C'est donc en étudiant les conventions sociales qu'on peut espérer écrire l'histoire des sentiments, des affects aux émotions - les trois interagissant de façon complexe, en fonction des scripts émotionnels ou des communautés d'émotion par exemple. La contribution de B. L. Bryant sur l'économie manoriale comme productrice d'affectivité (surtout négative) qui compare les sources de la pratique que sont les livres de comptes préfectoraux à des récits littéraires, témoigne bien de l'intérêt de la démarche (chapitre 5). Celle-ci s'avère particulièrement efficace sur les questions de genre. L'affect joue notamment un rôle dans la création d'une masculinité sociale londonienne selon H. A. Crocker (chapitre 3), et, couplé avec les émotions, dans la construction de la bonne conduite féminine particulièrement au sein du mariage étudiée par G. D. Burger (chapitre 4).

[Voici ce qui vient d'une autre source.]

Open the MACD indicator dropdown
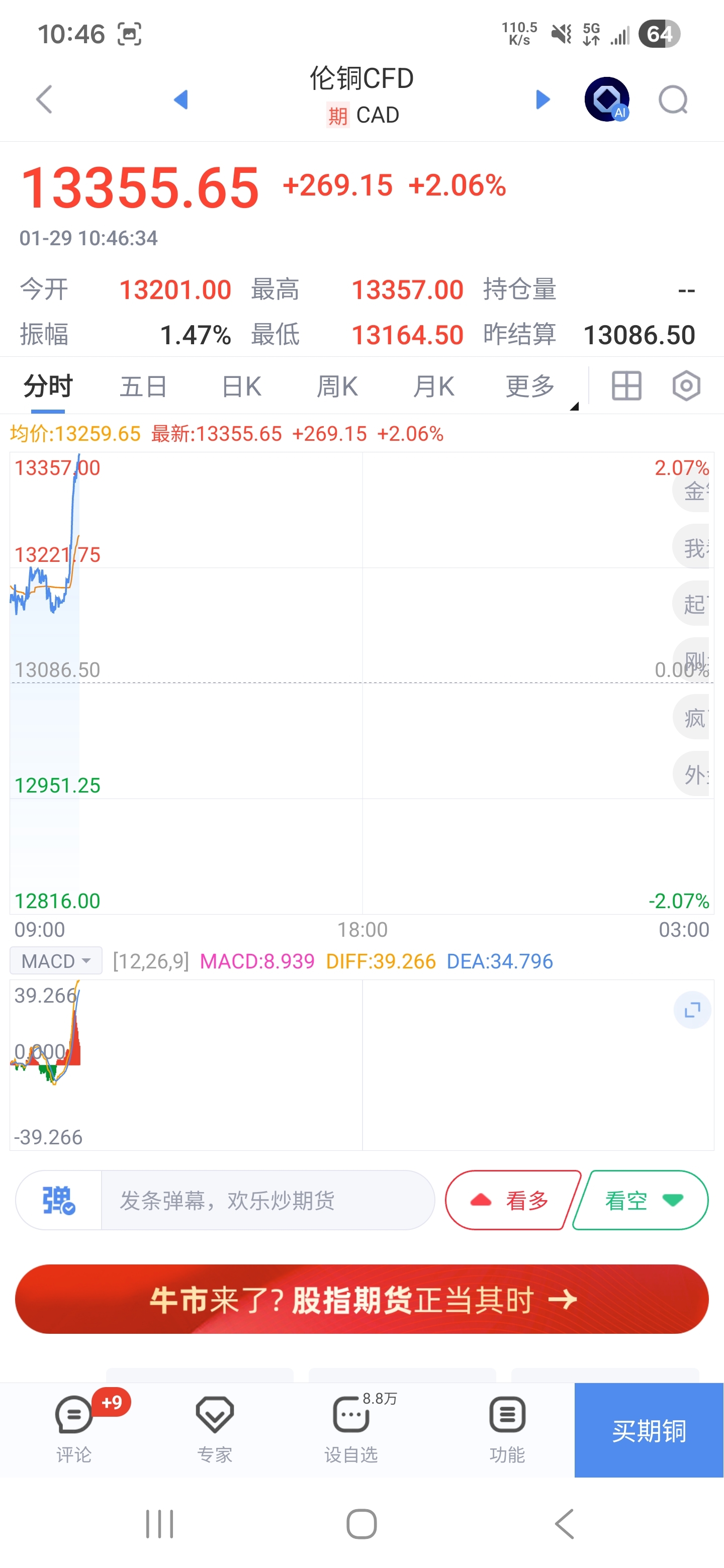Image resolution: width=724 pixels, height=1568 pixels. tap(55, 961)
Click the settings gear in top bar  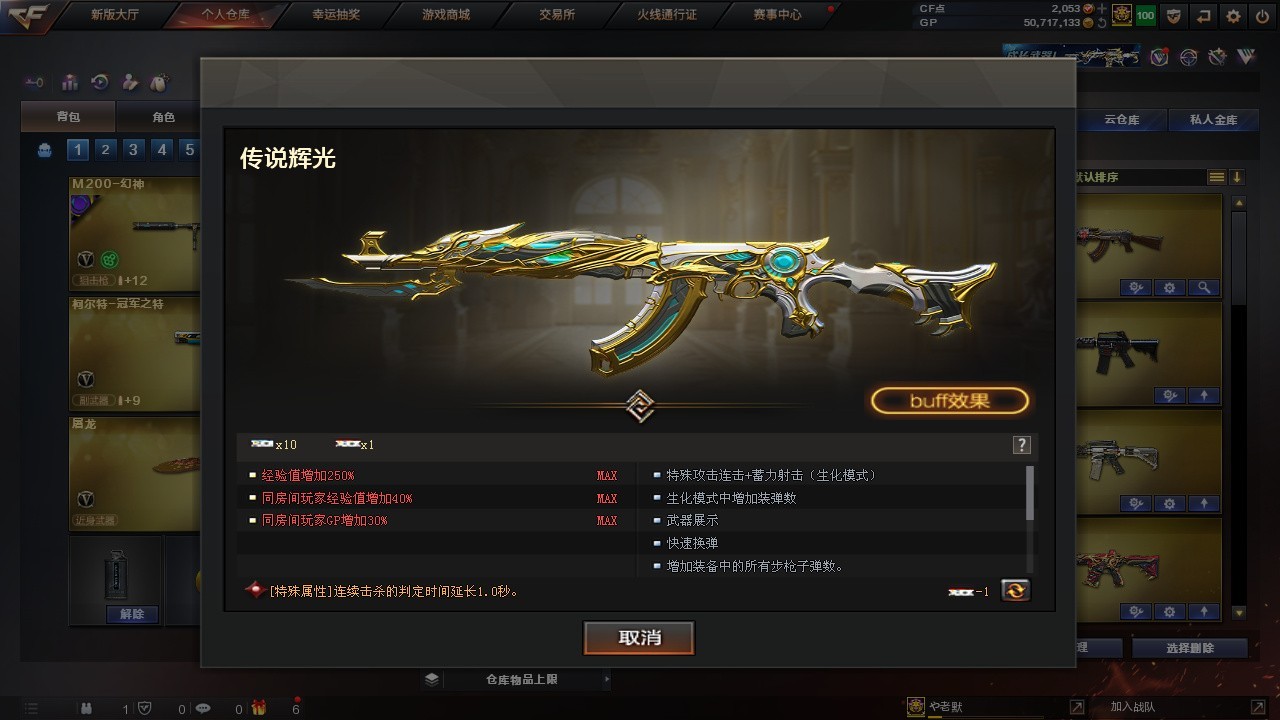click(1233, 16)
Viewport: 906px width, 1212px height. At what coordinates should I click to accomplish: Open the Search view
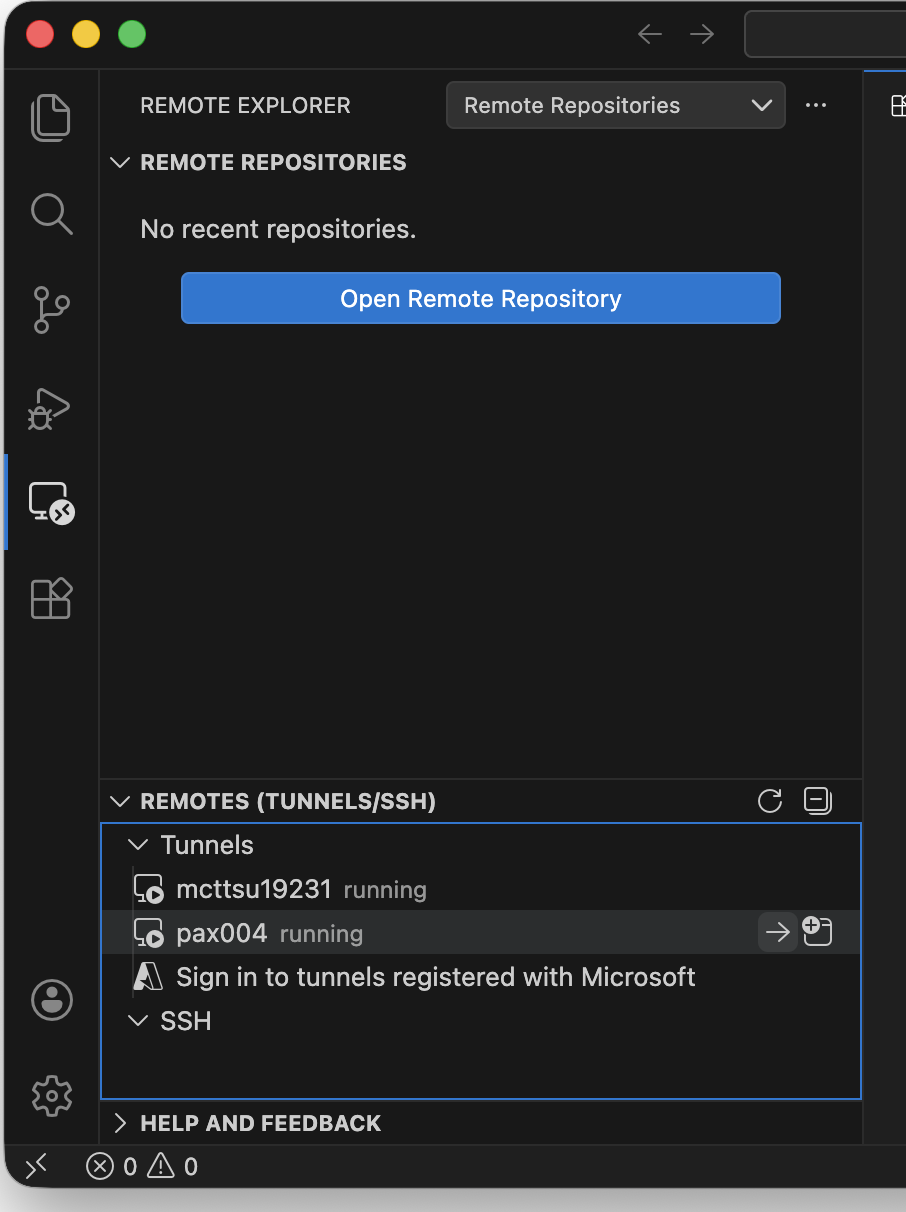pyautogui.click(x=51, y=213)
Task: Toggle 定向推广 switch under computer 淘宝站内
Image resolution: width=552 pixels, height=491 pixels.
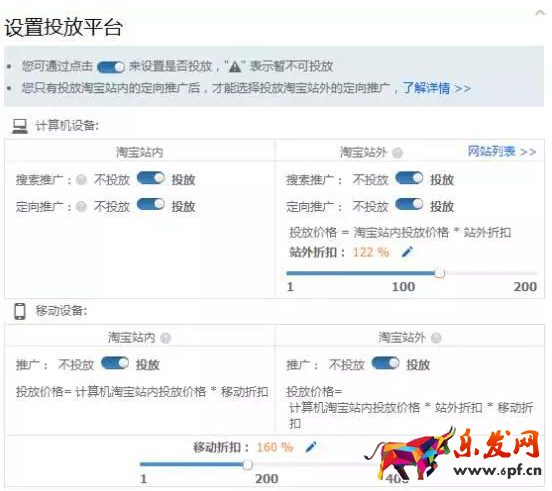Action: (x=151, y=204)
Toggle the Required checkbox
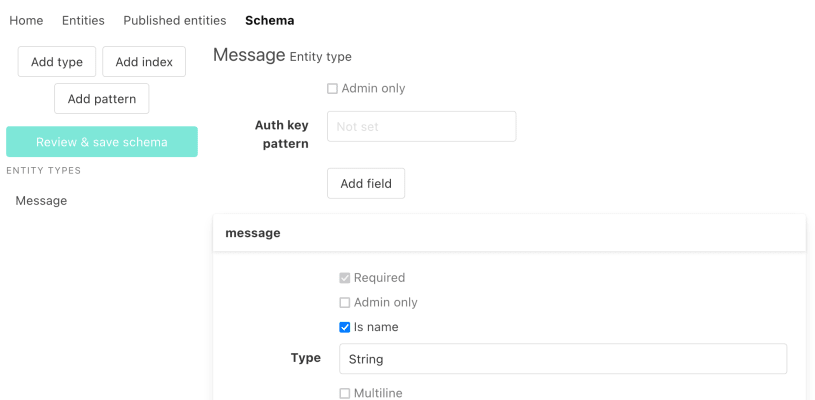The width and height of the screenshot is (815, 400). [x=345, y=278]
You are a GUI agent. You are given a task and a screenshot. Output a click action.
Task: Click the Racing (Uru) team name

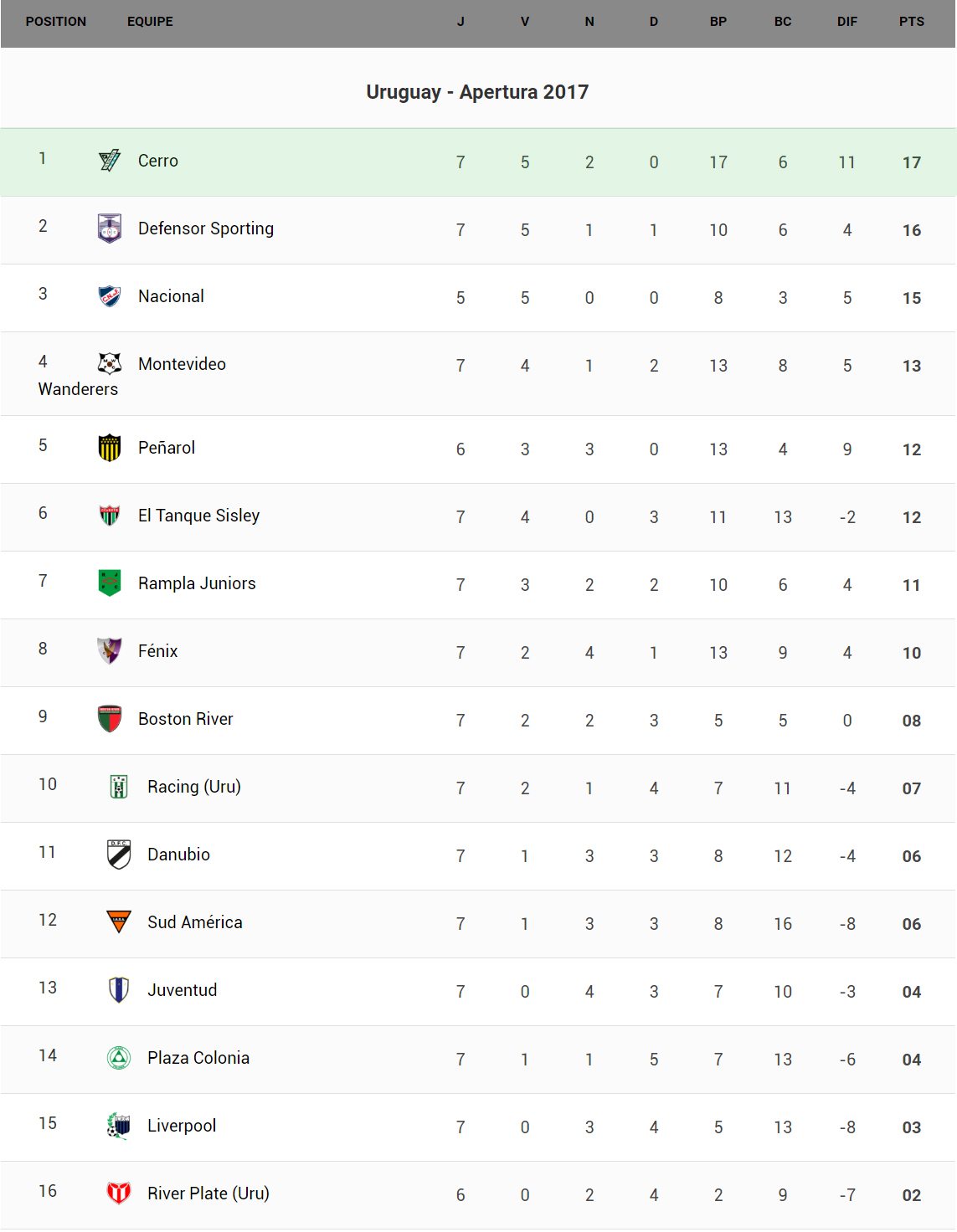(194, 787)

Pour conclure, la lecture de ce volume, très riche, sera sans doute difficile pour un lectorat non averti (comme en témoigne par exemple la non traduction des passages en ancien anglais). Cela limite de fait la portée de l'ouvrage à un public d'habitués de la littérature anglaise, alors même qu'une dimension globalisante est à souhaiter. Le volume permet pourtant aux lecteurs aguerris de saisir tous les enjeux de l'étude du sentiment et aux spécialistes de la question d'accéder à des études de cas novatrices et abouties. En effet, la mise en place du cadre théorique réflexif sur le champ de recherche dès l'introduction permet aux auteurs de montrer ce qu'une analyse de l'affect et de l'émotion peut apporter, et aux lecteurs de bénéficier d'une large variété d'exemples. Ainsi, en mettant l'accent sur les textes médiévaux plutôt que sur l'étude d'une émotion particulière, chaque contribution offre une image plus nuancée des sentiments médiévaux.